Устроены так люди… - страница 10



Эта женщина мне говорит про сглаз?

– Ты серьёзно? – спросила я. – Какой сглаз? Ну, о чем ты? Ты же не веришь во всё это!

– Не верю, но у Нины очень красивые длинные ресницы, как завитые. Это отмечали все, когда я гуляла с девочками на детской площадке, когда я забирала их из школы. Даже в магазине, где я покупала себе как-то тушь, мне сказали, что такой малышке ещё рано красить глаза. Сказала девчонка, консультант, вроде со смехом, а вроде нет. Так вот да, я думаю, что это сглаз, зависть, что-то такое, что нам не понять.

Я смотрела, с какой горячностью мне Яна объясняет совершеннейший абсурд, и недоумевала, когда она успела спятить. Вот только вчера она была совсем нормальная, нормальнее меня, и всё твердила мне, что фотографировать факты измены это что-то запредельно низкое и не может являться профессией. Тем более для человека с юридическим образованием. А я ей говорила, что низко не запечатлевать чудесные мгновения, а низко в них находится, низко делать больно своим близким. Разлюбил – уходи. Имей смелость. Ведь она у тебя есть, раз ты её используешь для своих грязных делишек. Значит, изменяя, ты не открываешься супругу не из-за отсутствия смелости, а из-за банального неуважения, презрения, если хотите…

Мы с Яной немало времени провели в подобных беседах, а вот теперь Яна вдруг превратилась в человека, который верит в наведение порчи.

– Яна, ну, скажи мне, как жить, когда тебя в любое время могут сглазить или… или сделать на тебя приворот?

Яна критически оглядела меня, словно кумекая в уме, кому бы потребовался обряд приворота в отношении меня.

– Я не знаю, почему я сразу подумала, что Ниночку сглазили! Оставишь ты меня в покое с этим или нет? Я не верю ни в какие такие глупости. Всё?

Тут в дверь заглянули мои дочки, и мы с Яной прекратили бессмысленный спор. Она упряма. И всегда остаётся при своих убеждениях, какими бы абсурдными они мне не казались.

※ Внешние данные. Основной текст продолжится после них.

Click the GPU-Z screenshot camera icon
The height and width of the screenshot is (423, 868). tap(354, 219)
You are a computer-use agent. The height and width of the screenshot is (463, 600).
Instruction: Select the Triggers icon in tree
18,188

Девочки мои были не умыты и не причесаны, в мятых пижамах бледно-розового цвета. Я борюсь с ними за опрятность, естественно, как любая мать, но так вяло борюсь, что никакого толка. Я тайно уверена в том, что они красивы и так. Нина более тихая, чем Инна, что обуславливается рождением её на полминуты раньше сестры. Когда обе не в духе, разница в полминуты считается решающим критерием в споре. Но обычно девчонки у меня дружные, что радует моё материнское сердце и успокаивает в тревожные дни. Еще близнецы очень чувствительные, и в этом иногда мне видится что-то совершенно неудобное и неправильное. Нельзя при них нахмуриться и при этом не услышать вопроса, что послужило причиной. С ними сложно что-то утаить в своём состоянии хоть физическом, хоть психическом. А фальшь они чуют за версту.

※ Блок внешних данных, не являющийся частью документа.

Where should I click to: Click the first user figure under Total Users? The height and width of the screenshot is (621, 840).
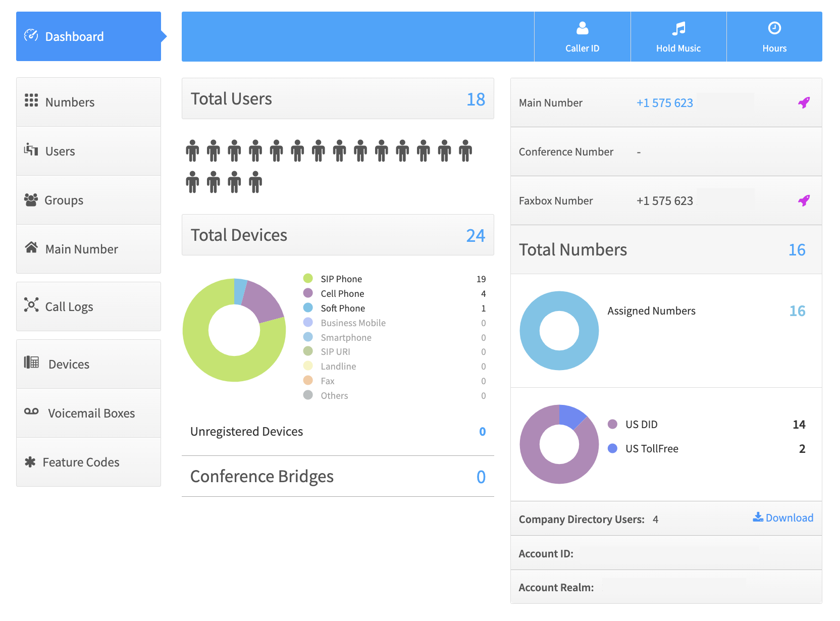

Именно они, эти дети, подвигли меня, наконец, развестись с моим супругом. Иван относился ко мне не то, чтобы плохо, но и не хорошо – это точно. Не интересовался моим самочувствием, раздражался на любые жалобы, почитал своим долгом поучать меня в быту. Такое отношение мне не нравилось, а близнецы это остро чувствовали. Когда Иван начал раздражаться и на них, я поняла, что время расставания пришло. Я ни капли не жалею о том, что это случилось, хотя и привыкнуть жить одной было сложновато. Но лучше такие сложности в Москве, чем кажущаяся лёгкость пребывания с мужем в Дагестане.

Девочки стали гораздо спокойнее, ожили, и я начала их замечать. Пока я переругивалась с Иваном, они росли себе, лишённые моего внимания. И если я сейчас не заметила, что у Нины исчезли ресницы, то в Дагестане я не заметила бы, как исчезла сама Нина с Инной в придачу. Девочки часто общались с отцом и ездили к нему на бурное Каспийское море. Я тоже была бы не против съездить туда и посмотреть, как волны воспитывают камни и делают их гладкими, чуть не шёлковыми. Но с Иваном мы внутренне и внешне распрощались, до дружбы подняться не удалось, поэтому в Дагестан дорожка для меня закрылась.